* _WRITTEN PROBLEM_
Swap "axis label" for "tick label" and write out again the material between the lines holding "Image resolution: width=2400" and "Action: coord(2097,1100)", inclusive, leaving everything else unchanged and the pictures out.

* _DATASET RECORDS_
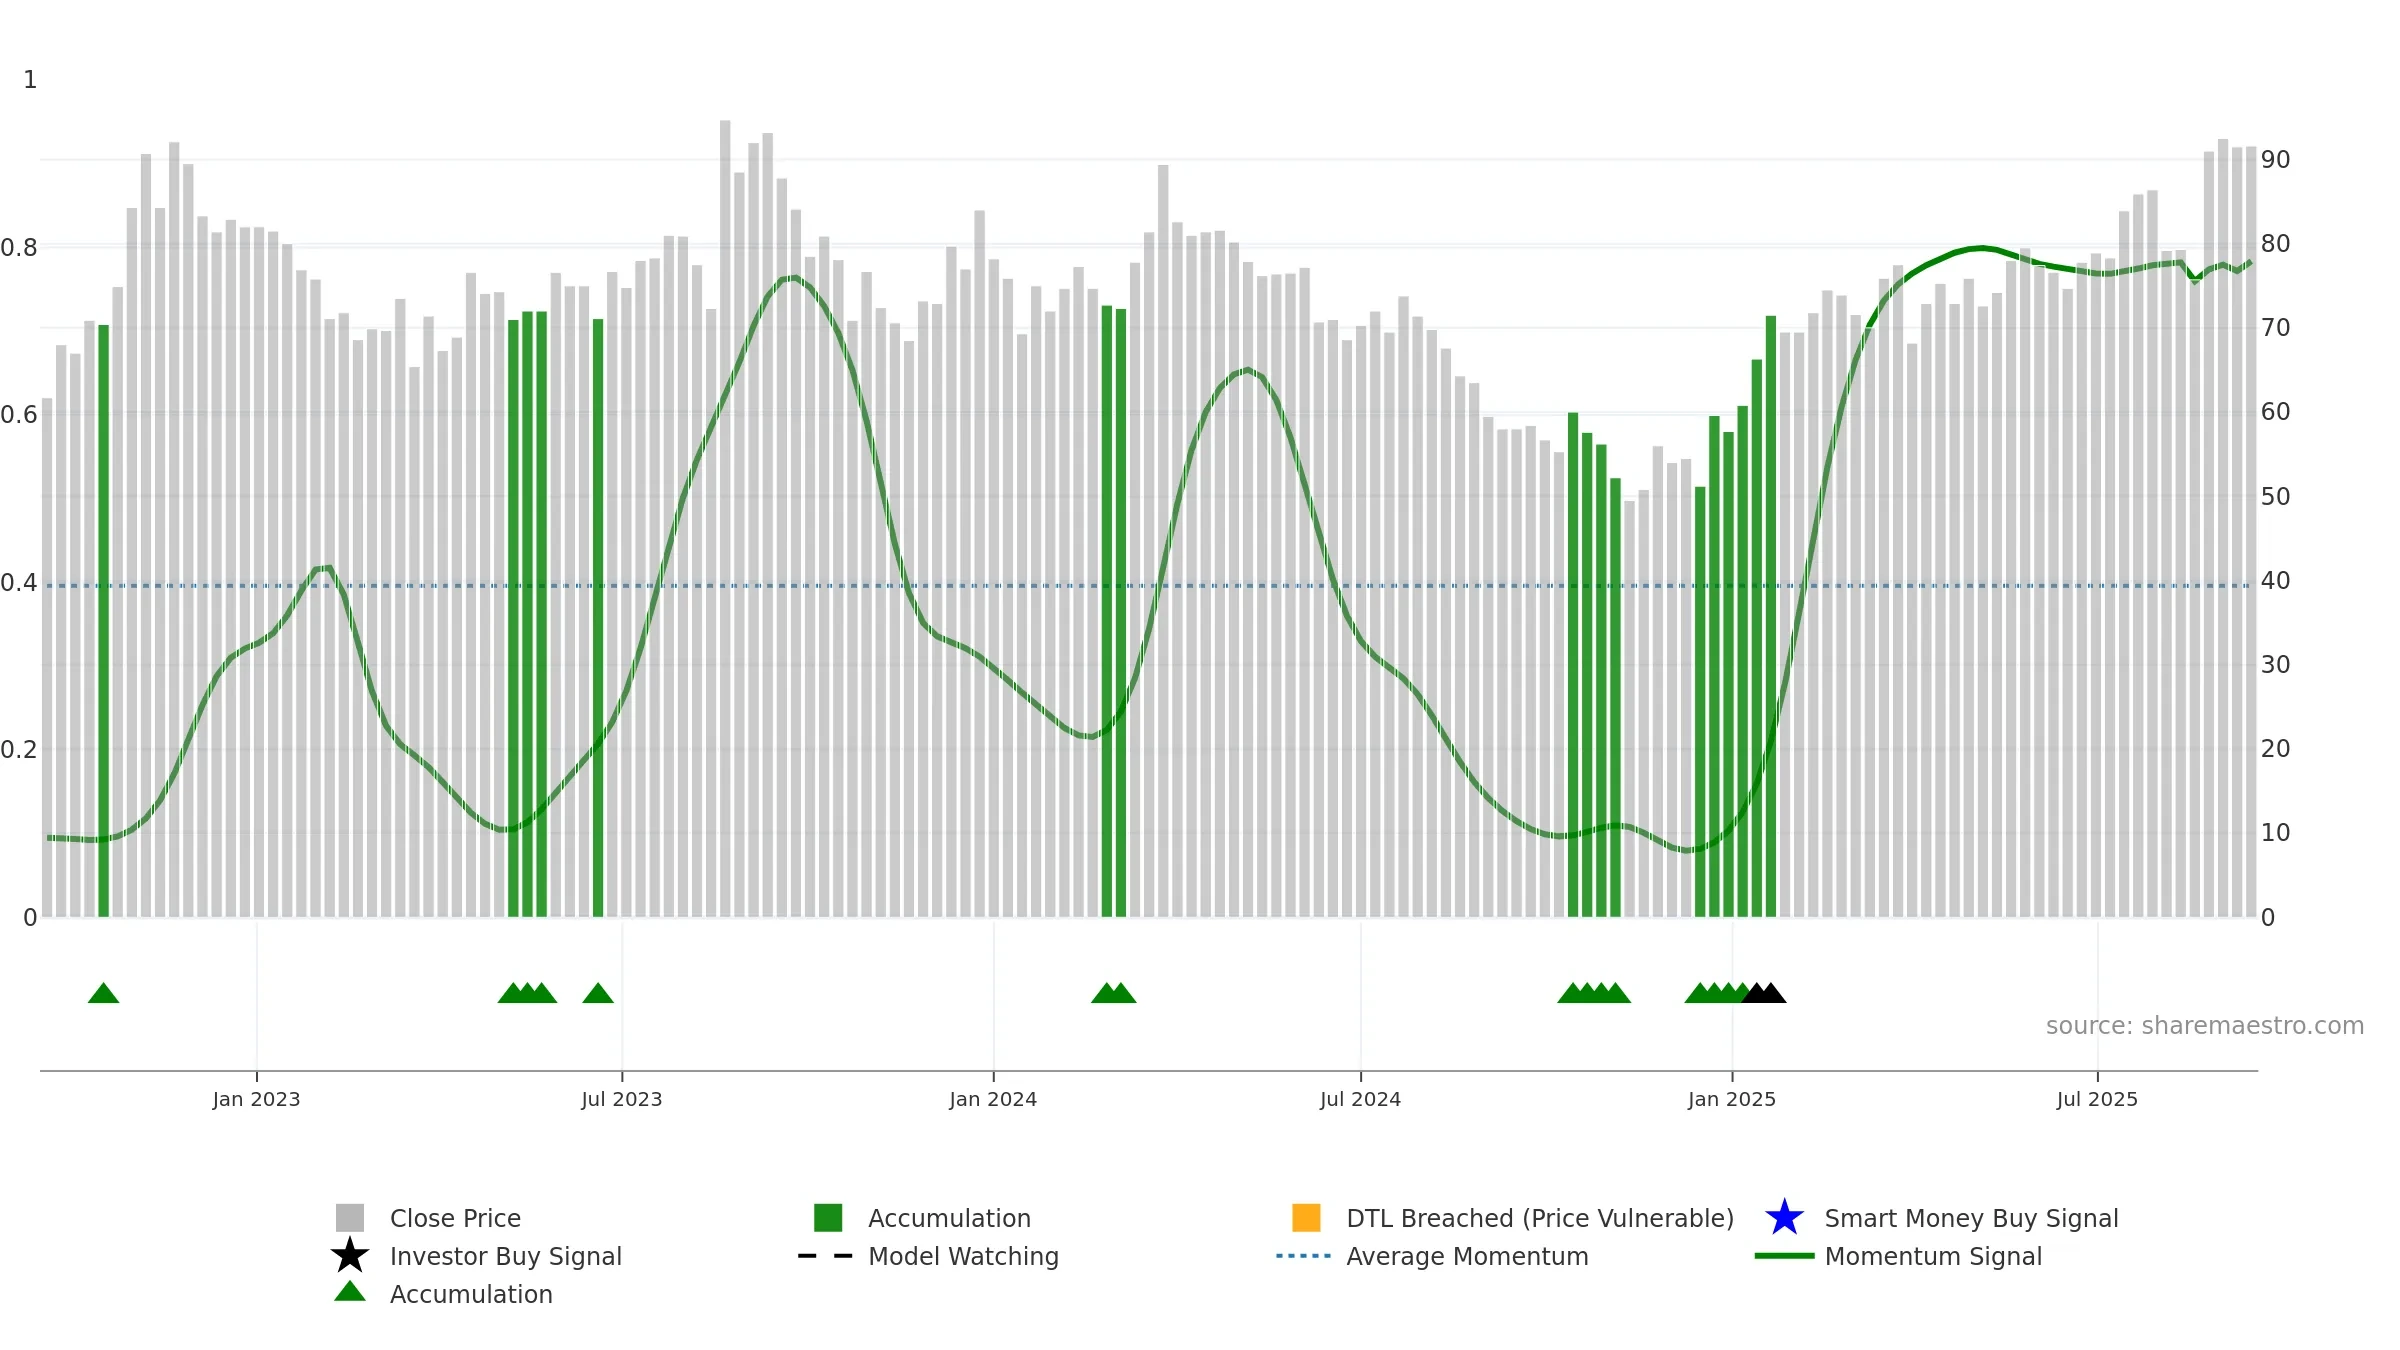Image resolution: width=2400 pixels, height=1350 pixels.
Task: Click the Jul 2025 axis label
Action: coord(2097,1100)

--

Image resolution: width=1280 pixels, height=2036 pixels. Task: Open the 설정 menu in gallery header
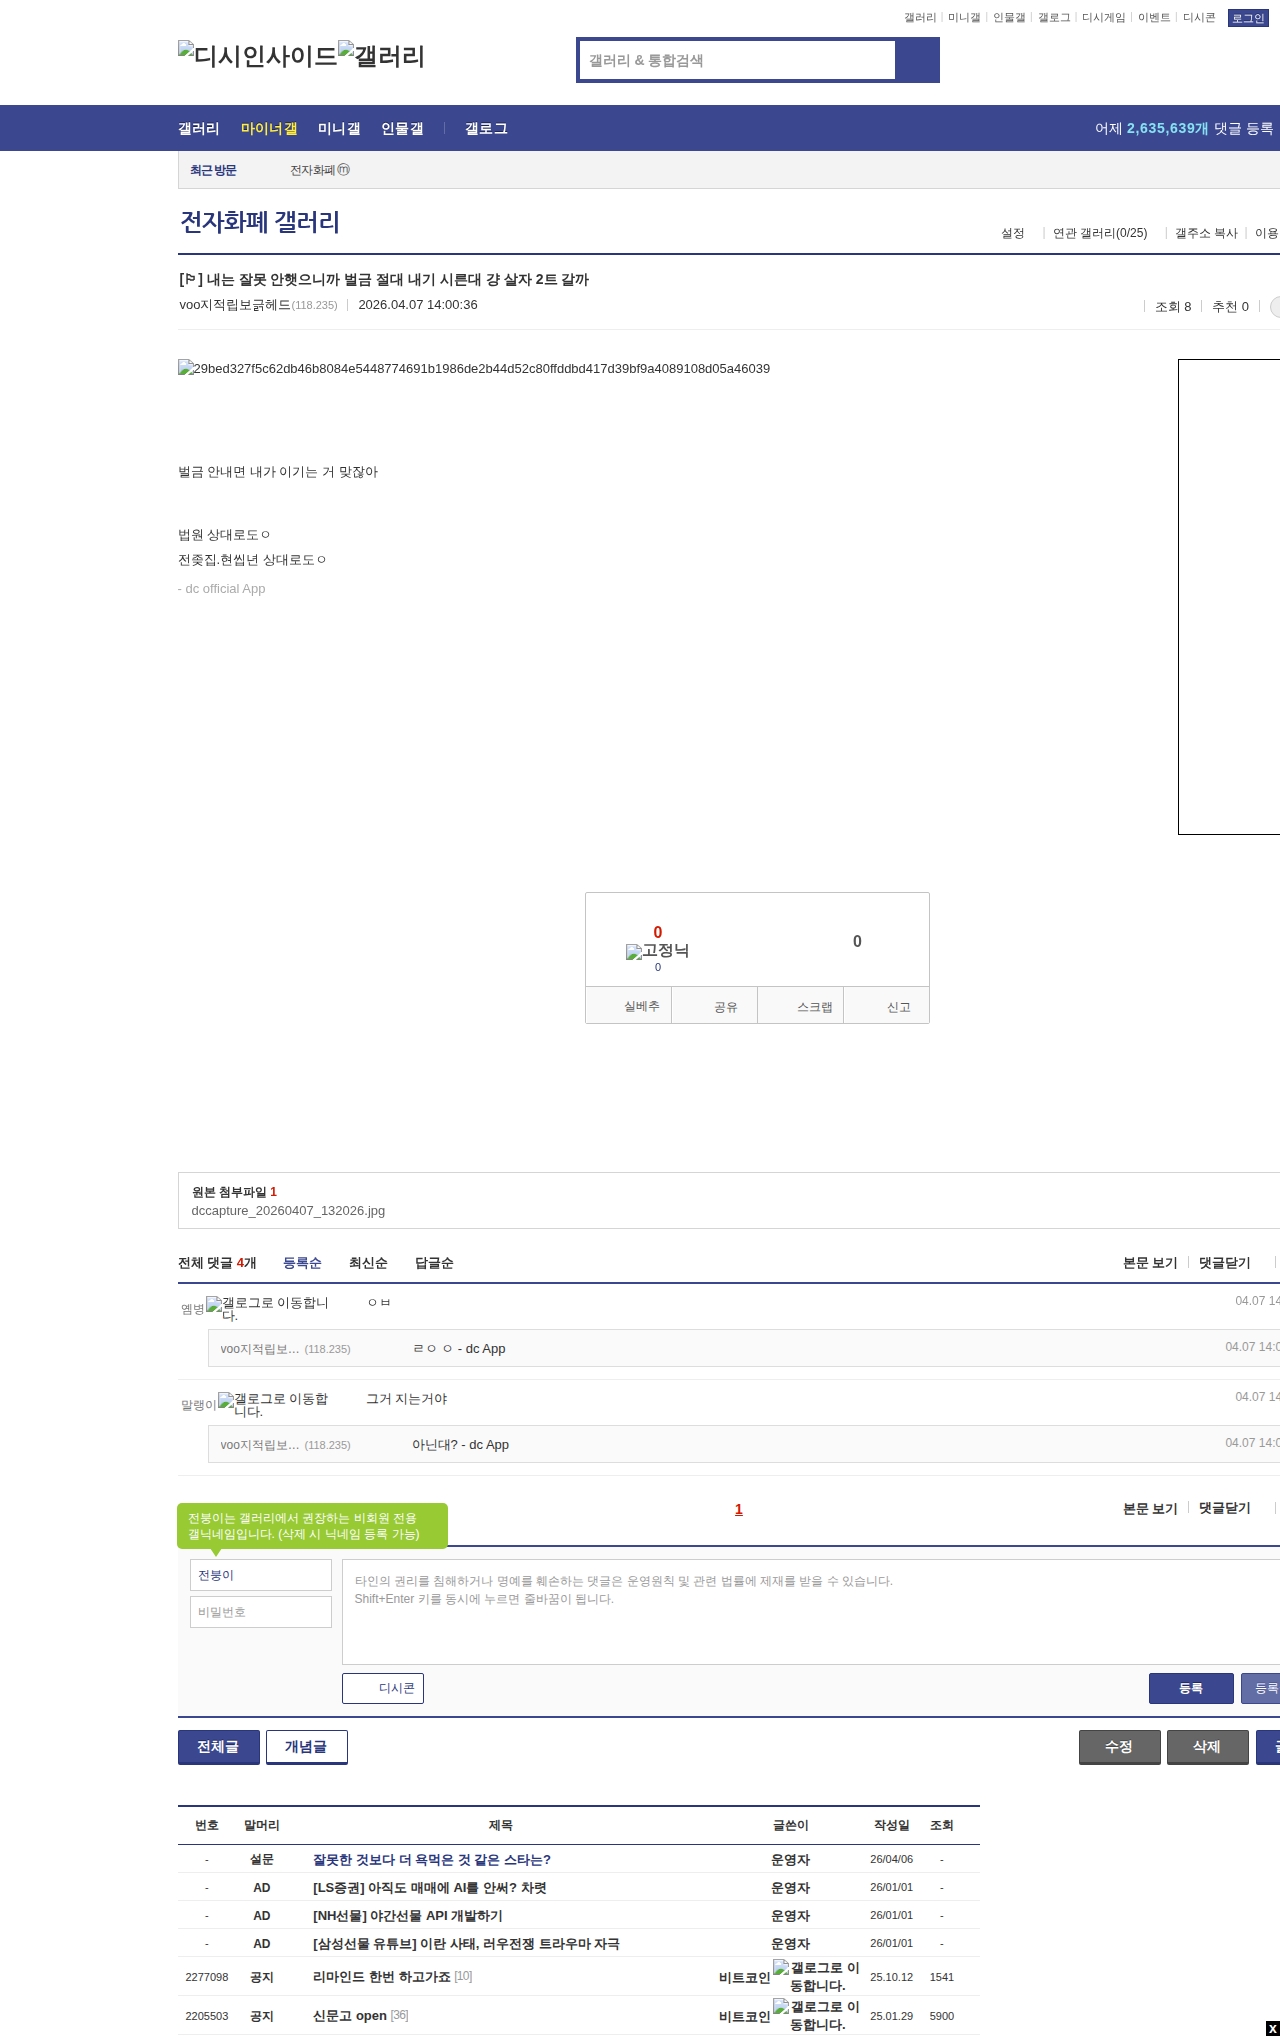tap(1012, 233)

* _ANSWER TO THIS EXERCISE_
Image resolution: width=2400 pixels, height=1350 pixels.
Task: Click the Jul 2025 tick label
Action: coord(2097,1100)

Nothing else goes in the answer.